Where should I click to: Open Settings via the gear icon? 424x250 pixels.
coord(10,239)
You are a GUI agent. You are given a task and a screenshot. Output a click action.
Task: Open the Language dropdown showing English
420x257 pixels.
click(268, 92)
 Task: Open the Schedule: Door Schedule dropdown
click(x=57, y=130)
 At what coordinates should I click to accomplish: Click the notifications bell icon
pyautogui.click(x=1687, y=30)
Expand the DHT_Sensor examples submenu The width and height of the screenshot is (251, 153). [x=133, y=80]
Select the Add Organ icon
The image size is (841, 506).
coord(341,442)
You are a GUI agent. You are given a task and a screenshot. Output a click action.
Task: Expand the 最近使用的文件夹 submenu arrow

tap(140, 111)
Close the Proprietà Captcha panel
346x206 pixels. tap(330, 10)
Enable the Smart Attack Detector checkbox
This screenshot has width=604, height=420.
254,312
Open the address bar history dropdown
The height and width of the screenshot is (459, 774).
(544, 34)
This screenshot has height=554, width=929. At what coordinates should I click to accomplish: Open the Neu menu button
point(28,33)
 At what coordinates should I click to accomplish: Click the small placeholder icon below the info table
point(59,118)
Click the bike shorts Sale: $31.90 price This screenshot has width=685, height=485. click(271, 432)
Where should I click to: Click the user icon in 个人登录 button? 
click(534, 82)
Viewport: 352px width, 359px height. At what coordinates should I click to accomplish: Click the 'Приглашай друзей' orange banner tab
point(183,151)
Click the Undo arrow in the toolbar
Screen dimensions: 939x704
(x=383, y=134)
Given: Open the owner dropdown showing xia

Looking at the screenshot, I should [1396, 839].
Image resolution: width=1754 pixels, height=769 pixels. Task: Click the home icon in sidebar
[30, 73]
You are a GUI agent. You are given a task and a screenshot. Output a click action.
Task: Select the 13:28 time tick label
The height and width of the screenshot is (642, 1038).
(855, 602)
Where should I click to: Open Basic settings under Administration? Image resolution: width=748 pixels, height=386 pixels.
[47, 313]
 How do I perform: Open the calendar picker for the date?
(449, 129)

※ ※ ※

What you need to do :: Copy the entries above exactly. Miss none of them.

Reply ::
Where should I click to: Open Settings via the gear icon? 424x250 pixels.
coord(10,239)
You are a GUI agent. You are given a task and a screenshot. Output a click action.
Task: Open the Language dropdown showing English
420x257 pixels.
click(268, 92)
 Task: Open the Schedule: Door Schedule dropdown
click(x=57, y=130)
 At what coordinates should I click to accomplish: Click the notifications bell icon
pyautogui.click(x=1687, y=30)
Expand the DHT_Sensor examples submenu The width and height of the screenshot is (251, 153). [x=133, y=80]
Select the Add Organ icon
The image size is (841, 506).
coord(341,442)
You are a GUI agent. You are given a task and a screenshot. Output a click action.
Task: Expand the 最近使用的文件夹 submenu arrow

tap(140, 111)
Close the Proprietà Captcha panel
346x206 pixels. tap(330, 10)
Enable the Smart Attack Detector checkbox
This screenshot has width=604, height=420.
254,312
Open the address bar history dropdown
The height and width of the screenshot is (459, 774).
(544, 34)
This screenshot has height=554, width=929. At what coordinates should I click to accomplish: Open the Neu menu button
point(28,33)
 At what coordinates should I click to accomplish: Click the small placeholder icon below the info table
point(59,118)
Click the bike shorts Sale: $31.90 price This screenshot has width=685, height=485. click(271, 432)
Where should I click to: Click the user icon in 个人登录 button? 
click(534, 82)
Viewport: 352px width, 359px height. At what coordinates should I click to accomplish: Click the 'Приглашай друзей' orange banner tab
point(183,151)
Click the Undo arrow in the toolbar
Screen dimensions: 939x704
(x=383, y=134)
Given: Open the owner dropdown showing xia

Looking at the screenshot, I should [1396, 839].
Image resolution: width=1754 pixels, height=769 pixels. Task: Click the home icon in sidebar
[30, 73]
You are a GUI agent. You are given a task and a screenshot. Output a click action.
Task: Select the 13:28 time tick label
The height and width of the screenshot is (642, 1038).
(855, 602)
Where should I click to: Open Basic settings under Administration? Image resolution: width=748 pixels, height=386 pixels.
[47, 313]
 How do I perform: Open the calendar picker for the date?
(449, 129)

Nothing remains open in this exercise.